We used the XSHELLS code (Schaeffer 2013; Schaeffer et al. 2017) to solve Equations (1)–(6), in the presence of background fields (10), with boundary conditions (15).

Fig. 1 Outline of the physical set-up of the problem.

3 Conditions for a Jupiter-like dynamo

While the results that follow pertain to all gas giants (and are of general interest in magnetohydrodynamics), we wish to place our work in the context of observations. The Juno mission has provided our most detailed measurements to date, with a model of the Jovian magnetic field up to spherical harmonic degree l=18 (Connerney et al. 2022), allowing us to assess the significance of our results. We adopted parameter values relevant for the semi-convection region of Jupiter. We discuss the implications of our work for Saturn in Sect. 5.

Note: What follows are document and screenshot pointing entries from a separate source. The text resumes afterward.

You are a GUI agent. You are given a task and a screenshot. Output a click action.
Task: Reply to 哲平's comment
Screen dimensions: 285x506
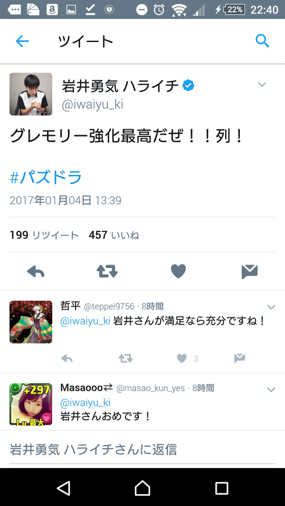[67, 358]
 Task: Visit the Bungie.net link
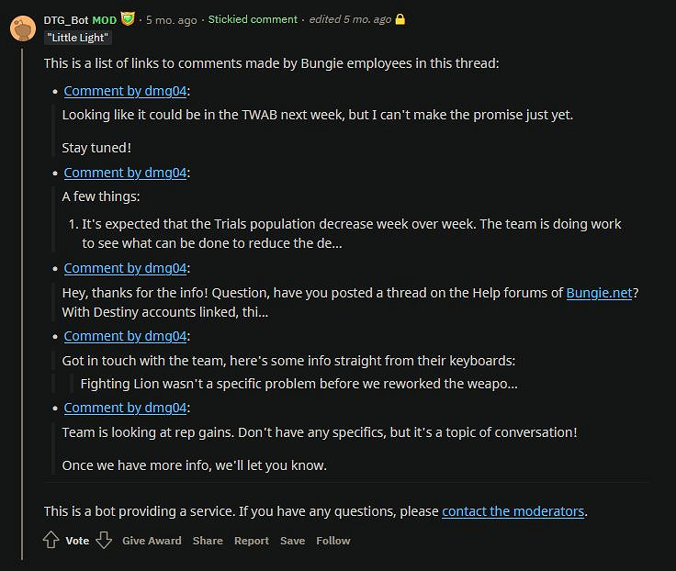point(599,293)
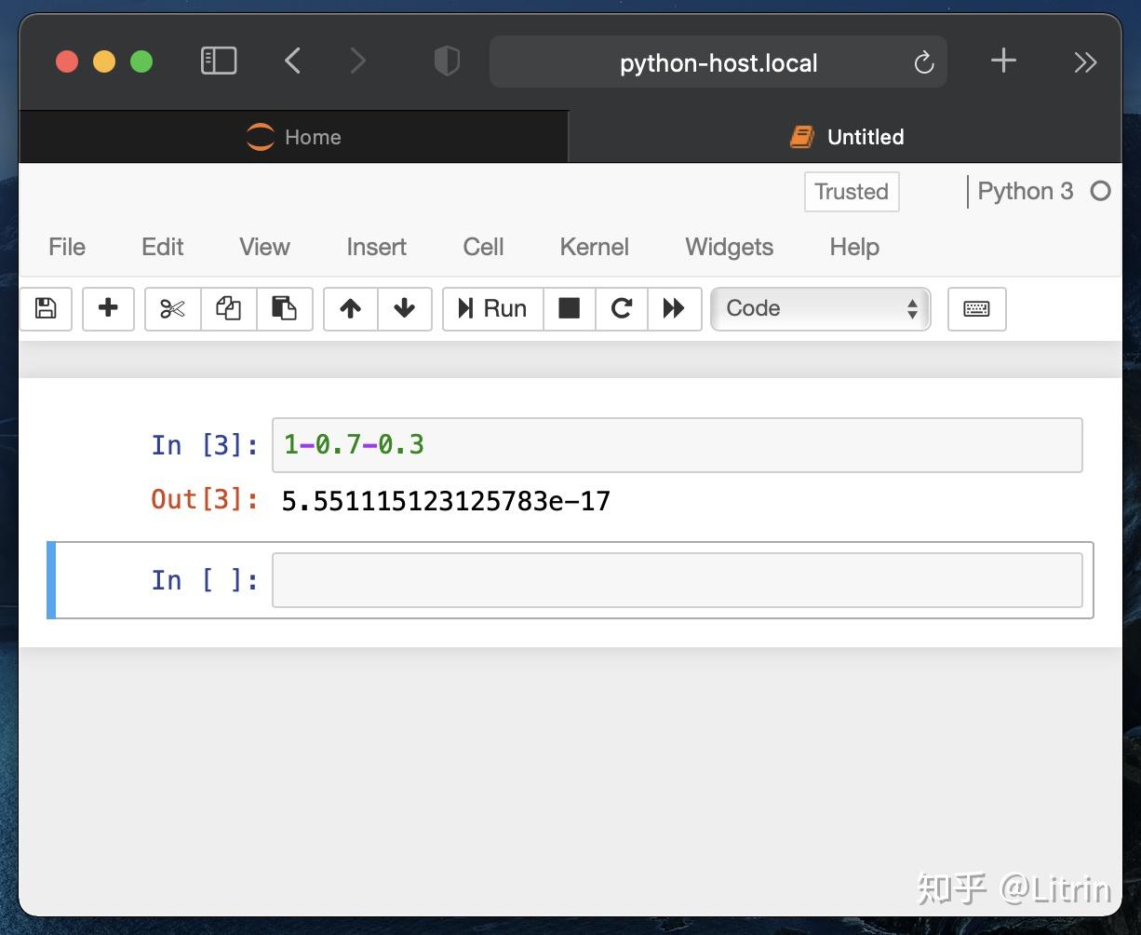Click the Trusted button
The height and width of the screenshot is (935, 1141).
851,192
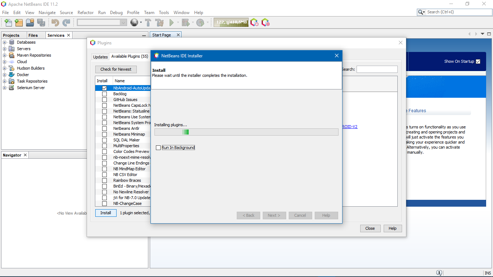
Task: Switch to the Updates tab in Plugins
Action: click(100, 57)
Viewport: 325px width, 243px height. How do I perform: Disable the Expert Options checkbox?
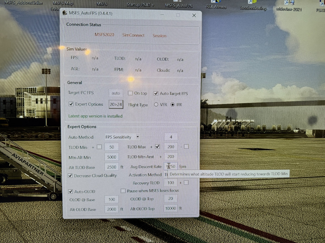71,104
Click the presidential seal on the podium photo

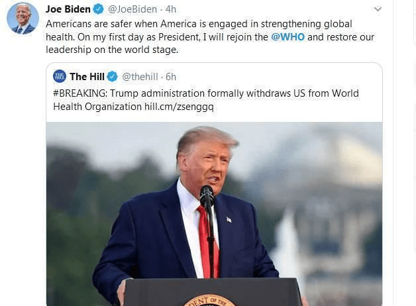209,301
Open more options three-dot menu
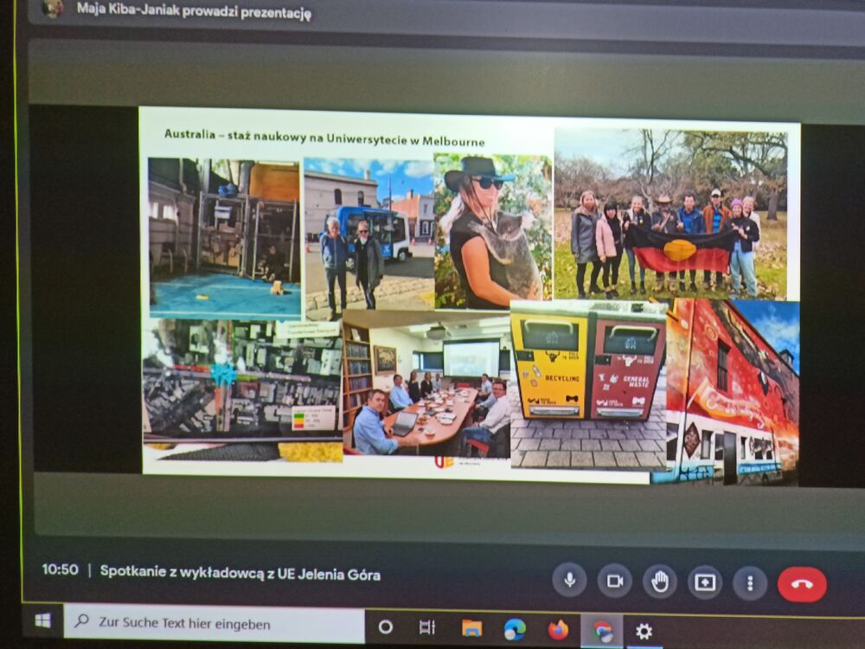This screenshot has width=865, height=649. point(750,583)
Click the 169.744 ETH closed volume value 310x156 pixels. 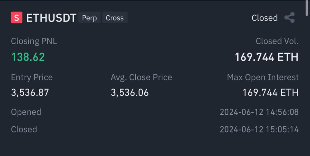pos(267,57)
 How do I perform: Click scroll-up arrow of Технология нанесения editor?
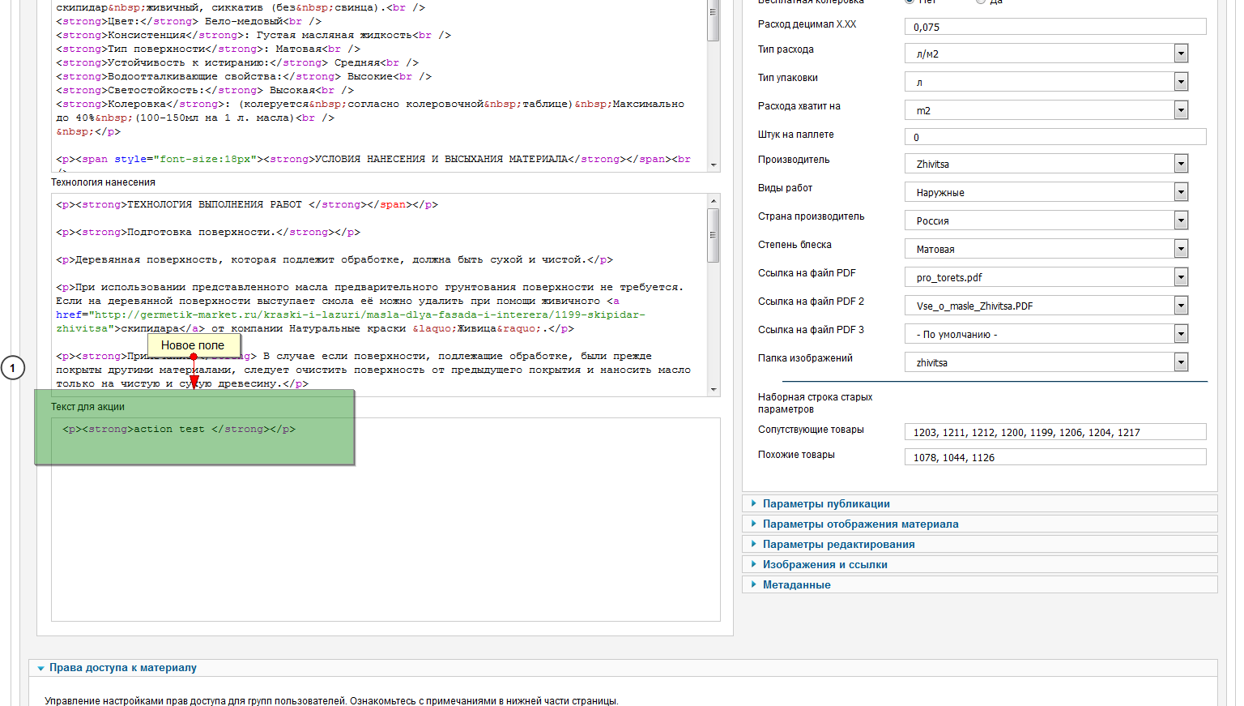point(714,201)
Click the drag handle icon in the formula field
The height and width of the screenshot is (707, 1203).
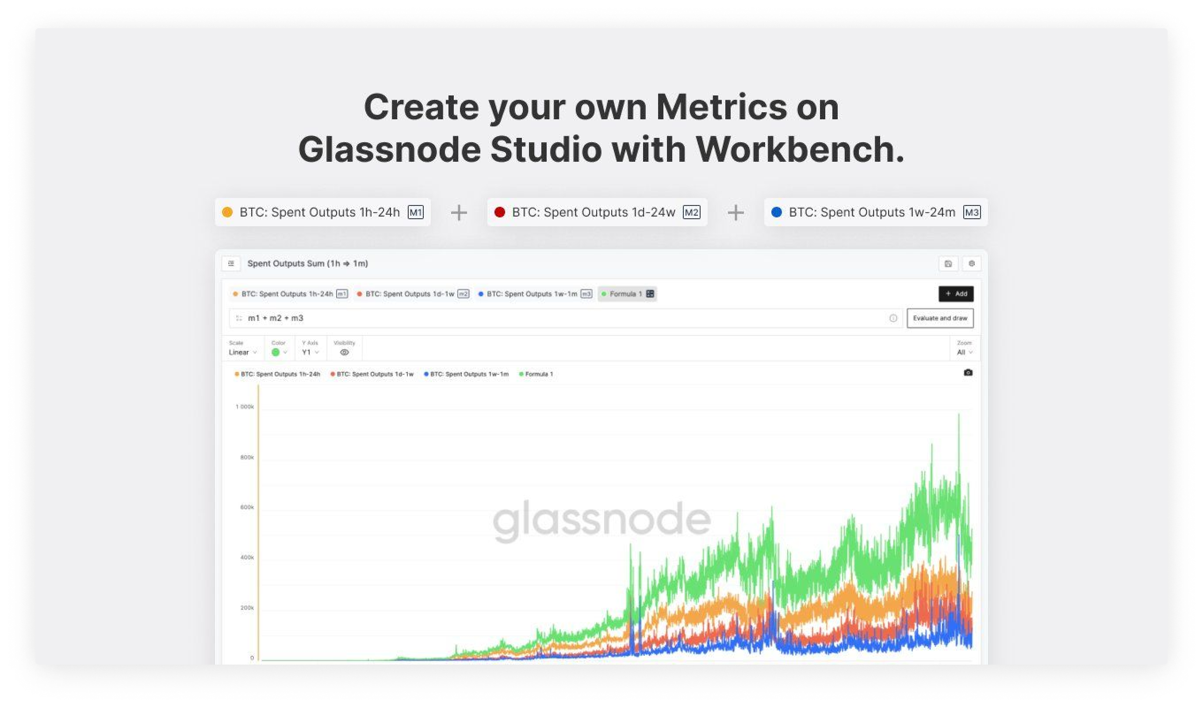(239, 318)
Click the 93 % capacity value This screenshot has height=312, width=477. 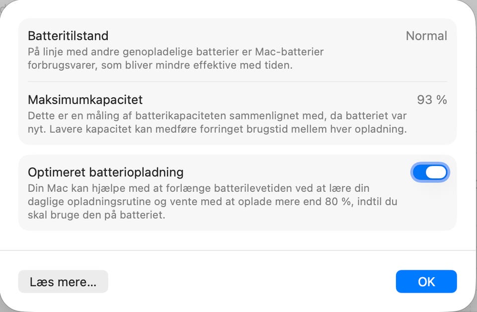pyautogui.click(x=432, y=100)
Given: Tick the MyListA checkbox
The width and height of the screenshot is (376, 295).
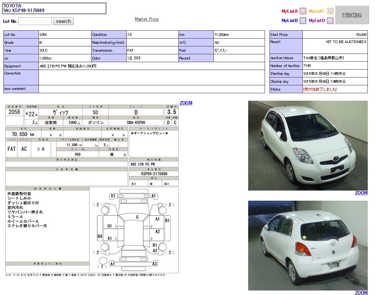Looking at the screenshot, I should click(x=303, y=11).
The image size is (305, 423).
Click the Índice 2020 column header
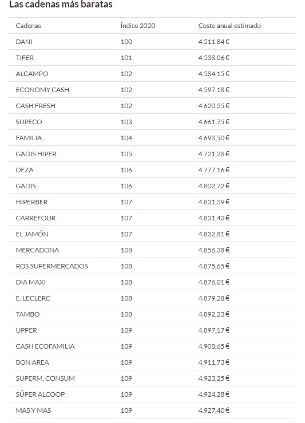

Astrophysical fluids are characterised by small Prandtl number Pr ≪ 1, large Lewis number L ≫ 1 (Garaud 2018), and small magnetic Prandtl number Pm ≪ 1 (Roberts & Glatzmaier 2000). At leading order, Jupiter’s radial magnetic field is strongly dipolar, with the dipolar fraction of the magnetic energy f_dip ≍ 0.7 (Connerney et al. 2022).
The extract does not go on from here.